Directions for this task - What lines in the following entries hold the word "will"? Copy each one.

Supplied data -
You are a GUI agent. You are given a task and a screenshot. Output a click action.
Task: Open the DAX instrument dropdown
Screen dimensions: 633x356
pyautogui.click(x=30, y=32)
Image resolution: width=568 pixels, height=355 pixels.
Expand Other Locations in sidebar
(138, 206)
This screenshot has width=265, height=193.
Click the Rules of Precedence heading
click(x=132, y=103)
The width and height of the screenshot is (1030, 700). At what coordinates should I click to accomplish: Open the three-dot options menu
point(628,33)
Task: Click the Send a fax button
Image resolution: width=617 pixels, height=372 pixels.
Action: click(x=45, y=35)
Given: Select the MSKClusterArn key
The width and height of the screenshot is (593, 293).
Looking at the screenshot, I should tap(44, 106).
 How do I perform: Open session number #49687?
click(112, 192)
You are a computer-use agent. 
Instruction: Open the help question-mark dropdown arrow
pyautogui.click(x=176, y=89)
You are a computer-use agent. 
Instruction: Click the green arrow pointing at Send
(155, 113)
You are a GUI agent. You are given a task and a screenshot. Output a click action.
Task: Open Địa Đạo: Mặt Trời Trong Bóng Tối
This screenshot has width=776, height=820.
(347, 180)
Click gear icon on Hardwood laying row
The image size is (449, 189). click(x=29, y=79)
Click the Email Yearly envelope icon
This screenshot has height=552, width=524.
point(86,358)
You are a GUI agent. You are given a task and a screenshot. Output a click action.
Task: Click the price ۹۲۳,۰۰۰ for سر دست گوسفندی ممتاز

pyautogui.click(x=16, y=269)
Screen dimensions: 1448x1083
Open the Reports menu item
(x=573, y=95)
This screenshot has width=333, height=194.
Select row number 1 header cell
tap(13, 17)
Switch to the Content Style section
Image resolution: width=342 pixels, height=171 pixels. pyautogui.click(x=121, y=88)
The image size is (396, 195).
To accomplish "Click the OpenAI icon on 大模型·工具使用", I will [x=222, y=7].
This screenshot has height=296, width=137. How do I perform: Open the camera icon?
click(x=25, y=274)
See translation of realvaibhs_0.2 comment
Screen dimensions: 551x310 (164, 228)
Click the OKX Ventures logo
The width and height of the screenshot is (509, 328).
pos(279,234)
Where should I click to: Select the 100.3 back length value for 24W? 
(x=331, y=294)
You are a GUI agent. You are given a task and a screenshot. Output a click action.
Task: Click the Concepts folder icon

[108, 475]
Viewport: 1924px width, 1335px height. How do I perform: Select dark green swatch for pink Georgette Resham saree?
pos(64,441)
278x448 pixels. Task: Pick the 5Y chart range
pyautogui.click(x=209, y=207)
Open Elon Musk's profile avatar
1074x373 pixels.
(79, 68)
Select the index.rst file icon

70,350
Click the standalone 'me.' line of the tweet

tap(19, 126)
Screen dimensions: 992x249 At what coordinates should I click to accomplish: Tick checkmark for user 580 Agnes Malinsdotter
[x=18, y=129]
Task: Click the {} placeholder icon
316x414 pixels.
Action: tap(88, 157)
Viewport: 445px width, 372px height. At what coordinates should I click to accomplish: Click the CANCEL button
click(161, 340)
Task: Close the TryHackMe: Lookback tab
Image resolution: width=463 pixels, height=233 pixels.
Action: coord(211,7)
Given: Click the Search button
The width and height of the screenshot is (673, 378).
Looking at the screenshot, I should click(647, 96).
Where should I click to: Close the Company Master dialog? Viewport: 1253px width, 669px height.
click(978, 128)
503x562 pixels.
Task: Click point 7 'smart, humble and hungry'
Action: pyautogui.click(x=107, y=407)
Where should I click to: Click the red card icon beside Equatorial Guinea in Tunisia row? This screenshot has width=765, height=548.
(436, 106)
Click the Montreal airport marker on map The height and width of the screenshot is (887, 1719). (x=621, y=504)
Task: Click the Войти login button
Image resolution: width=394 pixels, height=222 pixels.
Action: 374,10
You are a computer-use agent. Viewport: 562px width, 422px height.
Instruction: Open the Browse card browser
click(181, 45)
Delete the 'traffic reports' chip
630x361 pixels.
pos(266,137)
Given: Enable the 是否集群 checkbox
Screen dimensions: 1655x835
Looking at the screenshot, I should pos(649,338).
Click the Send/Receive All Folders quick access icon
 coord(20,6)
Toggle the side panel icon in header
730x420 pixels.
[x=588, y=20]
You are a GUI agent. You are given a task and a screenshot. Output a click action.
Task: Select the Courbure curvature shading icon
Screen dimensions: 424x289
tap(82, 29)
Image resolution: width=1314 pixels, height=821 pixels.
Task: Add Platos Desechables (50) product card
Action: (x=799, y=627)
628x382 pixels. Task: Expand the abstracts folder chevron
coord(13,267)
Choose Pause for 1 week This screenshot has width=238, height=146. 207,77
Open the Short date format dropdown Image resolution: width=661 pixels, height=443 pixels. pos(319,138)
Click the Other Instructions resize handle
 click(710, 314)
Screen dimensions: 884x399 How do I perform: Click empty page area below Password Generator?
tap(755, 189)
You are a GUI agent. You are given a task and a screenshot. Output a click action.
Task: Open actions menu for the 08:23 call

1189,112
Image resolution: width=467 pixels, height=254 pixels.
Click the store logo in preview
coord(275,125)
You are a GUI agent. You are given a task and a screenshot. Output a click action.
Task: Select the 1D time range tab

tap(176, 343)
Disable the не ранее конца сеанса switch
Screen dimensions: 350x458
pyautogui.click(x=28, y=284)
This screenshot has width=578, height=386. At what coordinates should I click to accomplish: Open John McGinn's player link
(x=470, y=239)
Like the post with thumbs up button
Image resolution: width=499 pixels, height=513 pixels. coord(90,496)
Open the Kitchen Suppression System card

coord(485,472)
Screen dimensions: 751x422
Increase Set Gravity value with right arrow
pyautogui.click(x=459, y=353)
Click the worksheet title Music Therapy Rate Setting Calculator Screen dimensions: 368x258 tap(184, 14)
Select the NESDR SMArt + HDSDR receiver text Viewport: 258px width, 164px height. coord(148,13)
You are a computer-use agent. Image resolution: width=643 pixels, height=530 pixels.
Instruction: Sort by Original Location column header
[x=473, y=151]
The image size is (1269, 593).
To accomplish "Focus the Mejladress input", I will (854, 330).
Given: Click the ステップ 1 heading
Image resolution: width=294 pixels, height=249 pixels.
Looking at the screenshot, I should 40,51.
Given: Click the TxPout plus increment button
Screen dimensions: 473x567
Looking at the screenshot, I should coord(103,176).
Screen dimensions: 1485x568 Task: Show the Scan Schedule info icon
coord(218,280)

Exercise response -
To accomplish "Click the OpenAI icon on 大模型·工具使用", I will [x=222, y=7].
To accomplish "Focus the Mejladress input", I will (854, 330).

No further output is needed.